Een legende vertelt ook dat vroeger in het bos een kasteeltje of omwalde hoeve lag. Op zekere nacht zonk het kasteeltje helemaal weg in het water en er werd nooit nog iets van teruggevonden. In elk geval, vandaag is in het ongeveer 2 ha grote bosje nog een stukje omwalling te zien. Ook de dichter maakt hier wellicht allusie op met zijn woorden “reuzenaardenbouw” en “steenen ingewand”. Het Teerlingbos kwam in vroegere tijden ook veelvuldig voor in spoken- en heksenverhalen.
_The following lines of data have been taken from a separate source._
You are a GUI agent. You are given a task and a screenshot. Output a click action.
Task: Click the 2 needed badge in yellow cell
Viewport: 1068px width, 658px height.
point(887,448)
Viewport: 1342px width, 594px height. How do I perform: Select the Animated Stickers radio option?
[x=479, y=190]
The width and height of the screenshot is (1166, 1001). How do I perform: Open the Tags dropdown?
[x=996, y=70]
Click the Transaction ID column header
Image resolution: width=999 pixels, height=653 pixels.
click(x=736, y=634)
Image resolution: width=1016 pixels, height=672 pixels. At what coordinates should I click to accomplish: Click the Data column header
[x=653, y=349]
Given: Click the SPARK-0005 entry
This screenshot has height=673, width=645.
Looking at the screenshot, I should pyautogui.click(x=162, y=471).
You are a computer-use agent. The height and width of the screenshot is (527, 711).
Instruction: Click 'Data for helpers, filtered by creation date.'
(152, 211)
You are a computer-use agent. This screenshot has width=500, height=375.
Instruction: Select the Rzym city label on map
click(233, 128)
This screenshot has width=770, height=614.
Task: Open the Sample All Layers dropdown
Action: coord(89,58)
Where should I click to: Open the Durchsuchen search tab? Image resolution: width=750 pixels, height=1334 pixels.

Het Teerlingbos is vandaag eigendom van de gebroeders Cloet uit (Beveren) Roeselare. Ze kochten het in 1966 na het overlijden van het kinderloze gezin Jerôme Van Eecke – Camerlynck, een steenrijke vlashandelaar uit de Statiestraat. Toen was het bos ongeveer de helft kleiner. Naast het bos lagen nog twee stukken weiland, gebruikt door de familie Oscar Devarrewaere – Leleu. De Cloets hebben deze weiden (terug) tot bos getransformeerd.
Tijdens de Slag van Passendale in 1917 werd in en om het bosje, dat de grens vormt met “Het Rozeveld” zeer hard gevochten. Op 4 oktober was er de succesvolle aanval van de Anzac-troepen (Australiërs en Nieuw Zeelanders). Tijdens de verovering van “Berlin Wood” (want zo noemden de geallieerden het bos) noteerden de Nieuw Zeelanders van het 3e Canterbury Batallion 250 verliezen waarvan 50 doden, toen ze er op enkele zeer goed verdedigde Duitse bunkers (op en rond de hoeve Baelen, nu Vandecandelaere) stootten. Het gedenkteken voor de New Zealand Division op de hoek van het ’s Graventafelkruispunt brengt hulde aan de vele gesneuvelde kiwi’s in de Slag van Passendale. Het werd plechtig onthuld op 1 augustus 1924.
*Horand is het pseudoniem voor Julius Valckenaere (1866-1930). Hij was woonachtig te Sint- Idesbald (Kosijde) en was er onderwijzer, volkskundige, schrijver en dichter. Hij leverde veel bijdragen (zowel proza als poëzie) voor het tijdschrift “Biekorf” tussen 1895 en 1928. Hij had ook een belangrijke verdienste in de allereerste archeologische opgravingen in 1897 naar de Duinenabdij te Koksijde.